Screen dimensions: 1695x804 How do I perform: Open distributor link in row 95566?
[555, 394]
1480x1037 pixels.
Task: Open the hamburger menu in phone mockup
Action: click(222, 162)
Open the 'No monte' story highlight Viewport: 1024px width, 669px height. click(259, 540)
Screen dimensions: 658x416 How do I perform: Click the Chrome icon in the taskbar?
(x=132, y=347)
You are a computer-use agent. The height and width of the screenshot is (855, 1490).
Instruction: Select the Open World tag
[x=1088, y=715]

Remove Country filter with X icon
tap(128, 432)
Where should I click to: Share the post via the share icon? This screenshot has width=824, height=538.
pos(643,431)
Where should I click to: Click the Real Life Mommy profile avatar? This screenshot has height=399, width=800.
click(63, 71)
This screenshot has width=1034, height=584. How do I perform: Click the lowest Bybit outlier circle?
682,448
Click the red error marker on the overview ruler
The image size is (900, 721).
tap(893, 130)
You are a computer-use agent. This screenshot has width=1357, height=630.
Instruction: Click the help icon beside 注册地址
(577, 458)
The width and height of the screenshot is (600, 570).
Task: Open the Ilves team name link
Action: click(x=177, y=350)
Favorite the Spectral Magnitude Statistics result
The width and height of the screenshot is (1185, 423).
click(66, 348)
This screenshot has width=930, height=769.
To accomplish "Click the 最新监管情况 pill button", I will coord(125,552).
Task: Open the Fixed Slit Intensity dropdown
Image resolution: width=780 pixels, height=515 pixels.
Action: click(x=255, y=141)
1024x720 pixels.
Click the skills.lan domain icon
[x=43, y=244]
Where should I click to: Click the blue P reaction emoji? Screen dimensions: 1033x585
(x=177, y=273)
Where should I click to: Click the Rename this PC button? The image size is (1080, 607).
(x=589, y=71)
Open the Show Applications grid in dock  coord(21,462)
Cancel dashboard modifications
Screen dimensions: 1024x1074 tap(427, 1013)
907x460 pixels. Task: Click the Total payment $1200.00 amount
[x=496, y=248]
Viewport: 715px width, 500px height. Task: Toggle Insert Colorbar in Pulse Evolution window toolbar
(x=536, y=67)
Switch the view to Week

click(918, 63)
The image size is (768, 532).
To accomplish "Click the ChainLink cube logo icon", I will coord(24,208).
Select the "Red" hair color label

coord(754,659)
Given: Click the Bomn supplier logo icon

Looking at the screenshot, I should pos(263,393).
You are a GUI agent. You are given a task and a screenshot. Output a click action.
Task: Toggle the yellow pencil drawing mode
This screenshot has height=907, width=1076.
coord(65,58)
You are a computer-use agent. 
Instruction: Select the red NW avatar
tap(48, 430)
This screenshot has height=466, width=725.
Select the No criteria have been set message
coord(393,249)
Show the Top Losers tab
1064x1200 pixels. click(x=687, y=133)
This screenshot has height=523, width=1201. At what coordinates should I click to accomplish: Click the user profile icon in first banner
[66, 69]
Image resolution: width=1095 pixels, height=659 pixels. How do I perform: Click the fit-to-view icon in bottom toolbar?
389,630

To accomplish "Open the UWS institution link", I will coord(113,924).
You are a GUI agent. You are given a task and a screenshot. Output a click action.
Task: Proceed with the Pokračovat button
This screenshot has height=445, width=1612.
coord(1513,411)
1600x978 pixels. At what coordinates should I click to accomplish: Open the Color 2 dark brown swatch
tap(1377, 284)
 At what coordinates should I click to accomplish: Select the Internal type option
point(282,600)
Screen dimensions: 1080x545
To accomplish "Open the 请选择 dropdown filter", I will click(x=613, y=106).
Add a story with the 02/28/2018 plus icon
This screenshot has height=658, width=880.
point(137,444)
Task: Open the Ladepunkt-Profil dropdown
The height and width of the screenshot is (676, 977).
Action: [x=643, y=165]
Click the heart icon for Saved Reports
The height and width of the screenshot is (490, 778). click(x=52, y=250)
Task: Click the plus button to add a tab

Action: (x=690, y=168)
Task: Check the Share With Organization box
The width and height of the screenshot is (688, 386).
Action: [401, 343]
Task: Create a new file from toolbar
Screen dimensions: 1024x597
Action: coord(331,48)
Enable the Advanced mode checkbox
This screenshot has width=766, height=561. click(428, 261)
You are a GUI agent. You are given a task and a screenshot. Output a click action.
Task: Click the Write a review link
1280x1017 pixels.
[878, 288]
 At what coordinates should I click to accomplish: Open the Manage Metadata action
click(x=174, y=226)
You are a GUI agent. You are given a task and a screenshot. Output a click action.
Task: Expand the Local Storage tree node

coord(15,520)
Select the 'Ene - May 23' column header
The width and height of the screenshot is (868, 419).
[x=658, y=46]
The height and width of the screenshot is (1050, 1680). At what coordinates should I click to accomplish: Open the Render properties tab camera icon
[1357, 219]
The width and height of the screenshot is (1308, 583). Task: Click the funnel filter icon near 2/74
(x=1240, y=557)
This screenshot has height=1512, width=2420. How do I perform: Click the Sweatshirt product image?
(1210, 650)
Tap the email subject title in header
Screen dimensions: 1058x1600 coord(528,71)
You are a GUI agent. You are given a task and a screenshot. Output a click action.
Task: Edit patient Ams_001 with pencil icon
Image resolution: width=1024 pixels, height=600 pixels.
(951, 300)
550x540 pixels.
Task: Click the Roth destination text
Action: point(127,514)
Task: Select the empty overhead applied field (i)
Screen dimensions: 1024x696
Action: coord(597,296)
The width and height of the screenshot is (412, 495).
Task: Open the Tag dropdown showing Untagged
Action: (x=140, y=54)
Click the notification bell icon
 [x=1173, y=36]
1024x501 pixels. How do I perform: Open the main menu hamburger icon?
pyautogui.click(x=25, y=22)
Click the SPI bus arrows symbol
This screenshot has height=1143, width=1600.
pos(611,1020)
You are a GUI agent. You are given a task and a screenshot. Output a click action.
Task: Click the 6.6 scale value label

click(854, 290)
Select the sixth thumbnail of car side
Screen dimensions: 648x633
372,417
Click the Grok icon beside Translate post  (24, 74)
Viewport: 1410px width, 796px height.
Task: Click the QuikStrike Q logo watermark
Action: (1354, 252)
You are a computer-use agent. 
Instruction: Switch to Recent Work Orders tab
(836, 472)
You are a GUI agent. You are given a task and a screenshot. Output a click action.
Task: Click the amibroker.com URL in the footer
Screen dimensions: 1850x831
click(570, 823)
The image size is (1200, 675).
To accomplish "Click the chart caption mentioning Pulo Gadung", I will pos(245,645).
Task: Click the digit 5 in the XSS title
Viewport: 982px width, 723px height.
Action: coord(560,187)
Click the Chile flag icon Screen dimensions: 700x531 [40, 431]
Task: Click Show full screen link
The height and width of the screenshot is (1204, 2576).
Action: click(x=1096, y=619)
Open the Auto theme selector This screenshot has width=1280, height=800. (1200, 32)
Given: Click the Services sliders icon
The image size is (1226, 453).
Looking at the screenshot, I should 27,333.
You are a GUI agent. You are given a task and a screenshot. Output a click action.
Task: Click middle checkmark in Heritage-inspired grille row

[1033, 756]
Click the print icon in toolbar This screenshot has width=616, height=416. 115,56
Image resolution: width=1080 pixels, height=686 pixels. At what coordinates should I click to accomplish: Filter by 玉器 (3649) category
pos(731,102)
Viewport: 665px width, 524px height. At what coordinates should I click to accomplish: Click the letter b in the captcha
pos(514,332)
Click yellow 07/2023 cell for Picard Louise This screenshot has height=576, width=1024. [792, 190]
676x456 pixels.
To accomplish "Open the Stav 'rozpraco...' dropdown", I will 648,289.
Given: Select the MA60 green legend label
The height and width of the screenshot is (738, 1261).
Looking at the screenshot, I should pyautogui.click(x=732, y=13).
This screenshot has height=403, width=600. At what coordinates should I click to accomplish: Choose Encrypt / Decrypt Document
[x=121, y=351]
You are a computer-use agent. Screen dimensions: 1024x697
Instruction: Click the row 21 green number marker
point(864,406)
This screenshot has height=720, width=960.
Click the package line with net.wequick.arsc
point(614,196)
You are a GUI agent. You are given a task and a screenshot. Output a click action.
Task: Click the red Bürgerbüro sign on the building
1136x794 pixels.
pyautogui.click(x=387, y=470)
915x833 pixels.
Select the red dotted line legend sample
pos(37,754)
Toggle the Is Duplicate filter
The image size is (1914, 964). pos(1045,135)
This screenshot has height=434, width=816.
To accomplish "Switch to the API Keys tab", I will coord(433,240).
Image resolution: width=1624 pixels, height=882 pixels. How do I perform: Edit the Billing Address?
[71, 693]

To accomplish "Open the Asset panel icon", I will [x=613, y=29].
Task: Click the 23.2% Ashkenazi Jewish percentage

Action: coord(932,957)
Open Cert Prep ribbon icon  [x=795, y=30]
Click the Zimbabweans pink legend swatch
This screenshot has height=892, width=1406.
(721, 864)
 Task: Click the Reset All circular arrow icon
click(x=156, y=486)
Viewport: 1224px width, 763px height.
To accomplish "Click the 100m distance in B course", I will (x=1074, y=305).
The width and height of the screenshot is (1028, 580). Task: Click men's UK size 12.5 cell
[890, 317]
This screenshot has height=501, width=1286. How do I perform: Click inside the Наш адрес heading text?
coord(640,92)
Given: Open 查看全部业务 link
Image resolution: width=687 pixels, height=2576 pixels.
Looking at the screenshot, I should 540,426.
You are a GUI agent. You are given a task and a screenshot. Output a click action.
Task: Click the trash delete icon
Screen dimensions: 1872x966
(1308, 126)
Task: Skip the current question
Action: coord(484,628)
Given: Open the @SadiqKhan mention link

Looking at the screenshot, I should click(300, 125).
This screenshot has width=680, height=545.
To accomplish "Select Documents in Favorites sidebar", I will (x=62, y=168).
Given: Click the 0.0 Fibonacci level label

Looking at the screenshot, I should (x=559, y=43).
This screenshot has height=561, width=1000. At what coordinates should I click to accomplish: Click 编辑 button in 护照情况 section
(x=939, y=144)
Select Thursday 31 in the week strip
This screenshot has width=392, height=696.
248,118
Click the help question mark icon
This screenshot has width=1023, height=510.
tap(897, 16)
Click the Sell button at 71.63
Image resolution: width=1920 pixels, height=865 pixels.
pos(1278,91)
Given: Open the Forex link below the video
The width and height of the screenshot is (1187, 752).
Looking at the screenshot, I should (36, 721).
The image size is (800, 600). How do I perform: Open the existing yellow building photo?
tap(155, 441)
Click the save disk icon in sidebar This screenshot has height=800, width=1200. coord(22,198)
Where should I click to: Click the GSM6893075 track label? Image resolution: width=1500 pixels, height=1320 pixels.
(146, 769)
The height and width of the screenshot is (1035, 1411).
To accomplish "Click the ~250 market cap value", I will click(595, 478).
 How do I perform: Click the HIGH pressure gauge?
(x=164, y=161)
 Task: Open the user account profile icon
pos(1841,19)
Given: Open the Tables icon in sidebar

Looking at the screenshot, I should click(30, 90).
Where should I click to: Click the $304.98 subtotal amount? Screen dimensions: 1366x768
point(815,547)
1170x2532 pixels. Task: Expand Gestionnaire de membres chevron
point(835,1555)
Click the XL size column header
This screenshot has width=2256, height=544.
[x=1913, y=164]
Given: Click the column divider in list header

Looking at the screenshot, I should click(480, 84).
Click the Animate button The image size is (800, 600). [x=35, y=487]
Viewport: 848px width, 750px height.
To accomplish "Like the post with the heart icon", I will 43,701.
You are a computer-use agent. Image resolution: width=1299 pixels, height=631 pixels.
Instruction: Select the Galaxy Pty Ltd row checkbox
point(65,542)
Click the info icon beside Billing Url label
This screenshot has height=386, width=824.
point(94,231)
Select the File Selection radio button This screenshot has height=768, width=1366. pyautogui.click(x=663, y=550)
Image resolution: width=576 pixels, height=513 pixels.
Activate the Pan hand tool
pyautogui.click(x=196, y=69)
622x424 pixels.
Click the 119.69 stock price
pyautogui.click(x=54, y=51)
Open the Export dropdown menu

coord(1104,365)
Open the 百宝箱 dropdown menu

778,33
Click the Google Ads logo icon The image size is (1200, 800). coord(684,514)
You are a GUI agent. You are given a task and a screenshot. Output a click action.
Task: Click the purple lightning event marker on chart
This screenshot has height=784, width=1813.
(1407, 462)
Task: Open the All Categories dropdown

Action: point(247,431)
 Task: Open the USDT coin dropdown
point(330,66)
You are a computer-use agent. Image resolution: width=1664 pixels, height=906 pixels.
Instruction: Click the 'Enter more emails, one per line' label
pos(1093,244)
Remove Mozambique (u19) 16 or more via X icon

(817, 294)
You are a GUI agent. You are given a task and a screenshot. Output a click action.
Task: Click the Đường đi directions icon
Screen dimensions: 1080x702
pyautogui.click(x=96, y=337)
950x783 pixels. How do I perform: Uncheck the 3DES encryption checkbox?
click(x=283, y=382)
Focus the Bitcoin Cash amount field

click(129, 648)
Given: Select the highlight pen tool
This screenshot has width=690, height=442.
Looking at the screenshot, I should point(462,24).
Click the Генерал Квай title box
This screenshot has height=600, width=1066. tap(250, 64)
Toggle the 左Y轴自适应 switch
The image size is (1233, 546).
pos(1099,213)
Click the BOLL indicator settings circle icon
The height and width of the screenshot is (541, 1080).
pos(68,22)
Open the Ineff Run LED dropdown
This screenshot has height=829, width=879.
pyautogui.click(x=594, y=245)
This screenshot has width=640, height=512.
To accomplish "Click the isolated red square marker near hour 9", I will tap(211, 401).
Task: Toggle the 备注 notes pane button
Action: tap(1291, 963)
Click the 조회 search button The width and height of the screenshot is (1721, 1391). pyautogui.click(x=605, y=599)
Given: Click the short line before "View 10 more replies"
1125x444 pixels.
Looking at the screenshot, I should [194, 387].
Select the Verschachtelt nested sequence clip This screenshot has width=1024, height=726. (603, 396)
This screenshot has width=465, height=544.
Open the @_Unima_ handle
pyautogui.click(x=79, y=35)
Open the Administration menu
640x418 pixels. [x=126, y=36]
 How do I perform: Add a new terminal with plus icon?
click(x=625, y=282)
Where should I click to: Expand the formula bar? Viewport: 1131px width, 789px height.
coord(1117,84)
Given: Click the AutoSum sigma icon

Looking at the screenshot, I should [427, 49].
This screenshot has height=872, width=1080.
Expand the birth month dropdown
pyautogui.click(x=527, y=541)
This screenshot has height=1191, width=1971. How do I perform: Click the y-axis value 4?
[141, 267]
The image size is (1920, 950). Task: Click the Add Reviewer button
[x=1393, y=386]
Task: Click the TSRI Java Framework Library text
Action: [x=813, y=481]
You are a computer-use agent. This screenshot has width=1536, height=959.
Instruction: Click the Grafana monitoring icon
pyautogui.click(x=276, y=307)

———

Work order
Output nothing but the number of lines in the data containing the string "highlight".

Result for this task
2